Özetle, rejimin İstanbul Büyükşehir Belediyesi ve İmamoğlu’na darbesi, esasen bu milyonların iradesine ve bu iradenin merkezi hükümete yönelmesinin önünü kesmeye yönelik bir “önleyici darbe” girişimidir.
Ekrem İmamoğlu’na karşı açılan davalar, gerçek hukuki işlemlerden çok silahlaştırılmış hukuku elinde tutanların silahsız muhaliflere açtığı eşit olmayan kuvvetlerle yürütülen bir meydan savaşı tablosu oluşturuyor. Suçlamalar, suç oluşturan gerçek fiillere yönelmektense Erdoğan’ın istibdadına meydan okunmasını engellemeye yönelik. Türkiye’deki darbe Brezilya, Rusya veya ABD’de şahit olduğumuz tarihsel kalıpları takip edecek olursa, bu davalar, İmamoğlu’nu siyasetten uzaklaştırmada başarılı olarak Erdoğan’ın faşizme yönelişinin önünü açmak ya da geri teperek muhalefetin daha güçlü ve birleşik bir direnişine ve kamuoyunda potansiyel bir değişim dinamiğini tetiklemekle sonuçlanabilecektir.

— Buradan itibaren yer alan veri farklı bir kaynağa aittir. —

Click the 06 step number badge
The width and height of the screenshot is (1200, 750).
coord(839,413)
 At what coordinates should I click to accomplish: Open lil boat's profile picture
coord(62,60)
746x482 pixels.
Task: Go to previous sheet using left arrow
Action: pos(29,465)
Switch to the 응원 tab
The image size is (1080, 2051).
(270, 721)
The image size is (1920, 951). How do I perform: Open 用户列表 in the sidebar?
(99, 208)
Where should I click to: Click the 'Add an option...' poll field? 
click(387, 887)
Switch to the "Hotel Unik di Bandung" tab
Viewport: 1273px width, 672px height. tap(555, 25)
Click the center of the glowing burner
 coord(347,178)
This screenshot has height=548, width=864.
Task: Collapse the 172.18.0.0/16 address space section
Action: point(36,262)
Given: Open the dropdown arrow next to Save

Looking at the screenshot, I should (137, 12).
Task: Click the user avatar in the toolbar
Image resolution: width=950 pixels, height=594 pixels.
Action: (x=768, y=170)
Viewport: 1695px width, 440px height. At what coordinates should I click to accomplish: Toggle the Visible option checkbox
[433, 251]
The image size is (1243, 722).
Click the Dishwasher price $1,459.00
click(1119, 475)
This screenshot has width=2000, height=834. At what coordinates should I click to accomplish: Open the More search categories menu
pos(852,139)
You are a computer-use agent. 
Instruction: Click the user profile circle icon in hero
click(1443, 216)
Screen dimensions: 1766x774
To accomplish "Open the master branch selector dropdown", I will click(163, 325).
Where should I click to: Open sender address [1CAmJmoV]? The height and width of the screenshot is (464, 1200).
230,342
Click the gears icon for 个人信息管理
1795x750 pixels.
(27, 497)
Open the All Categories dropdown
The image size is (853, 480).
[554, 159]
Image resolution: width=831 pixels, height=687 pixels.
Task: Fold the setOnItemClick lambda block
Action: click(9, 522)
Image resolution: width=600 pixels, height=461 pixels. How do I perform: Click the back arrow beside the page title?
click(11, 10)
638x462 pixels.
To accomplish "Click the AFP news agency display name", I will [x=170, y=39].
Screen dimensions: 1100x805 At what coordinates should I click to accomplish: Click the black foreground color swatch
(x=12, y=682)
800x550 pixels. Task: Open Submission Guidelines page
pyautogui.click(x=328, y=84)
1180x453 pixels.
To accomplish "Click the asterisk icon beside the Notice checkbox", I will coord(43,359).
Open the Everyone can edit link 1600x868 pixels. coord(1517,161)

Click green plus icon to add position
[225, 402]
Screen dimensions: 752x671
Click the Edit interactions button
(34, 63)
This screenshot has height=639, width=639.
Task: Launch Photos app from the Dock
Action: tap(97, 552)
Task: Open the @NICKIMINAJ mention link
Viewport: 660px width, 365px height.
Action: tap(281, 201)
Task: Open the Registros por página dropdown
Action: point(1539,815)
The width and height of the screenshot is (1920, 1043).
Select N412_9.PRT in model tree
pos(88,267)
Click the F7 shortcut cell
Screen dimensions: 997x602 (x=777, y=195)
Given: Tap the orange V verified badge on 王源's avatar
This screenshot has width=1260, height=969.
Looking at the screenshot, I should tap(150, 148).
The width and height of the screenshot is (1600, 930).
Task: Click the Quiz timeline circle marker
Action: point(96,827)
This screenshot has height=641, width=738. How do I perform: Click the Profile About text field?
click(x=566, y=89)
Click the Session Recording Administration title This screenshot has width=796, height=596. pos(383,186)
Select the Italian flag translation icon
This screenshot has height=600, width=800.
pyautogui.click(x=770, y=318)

Sonuç, iç direnişe, yargı bağımsızlığından geriye ne kalmış olduğuna ve uluslararası toplumun gidişata göstereceği ilgi ve tepkiye de bağlı olacaktır. Biz birincisinden sorumluyuz: Erdoğan ve şürekasına 31 Mart 2024’te metropollerde oluşan ikili iktidarın kişilerle kaim olmadığını, derinleşerek kendi yolunu açmaya devam ettiğini göstermek üzere ortak bir direniş cephesi örmek muhalefetin bütün renk ve kesimlerinin tarihsel görevidir. Darbeyi püskürtebiliriz…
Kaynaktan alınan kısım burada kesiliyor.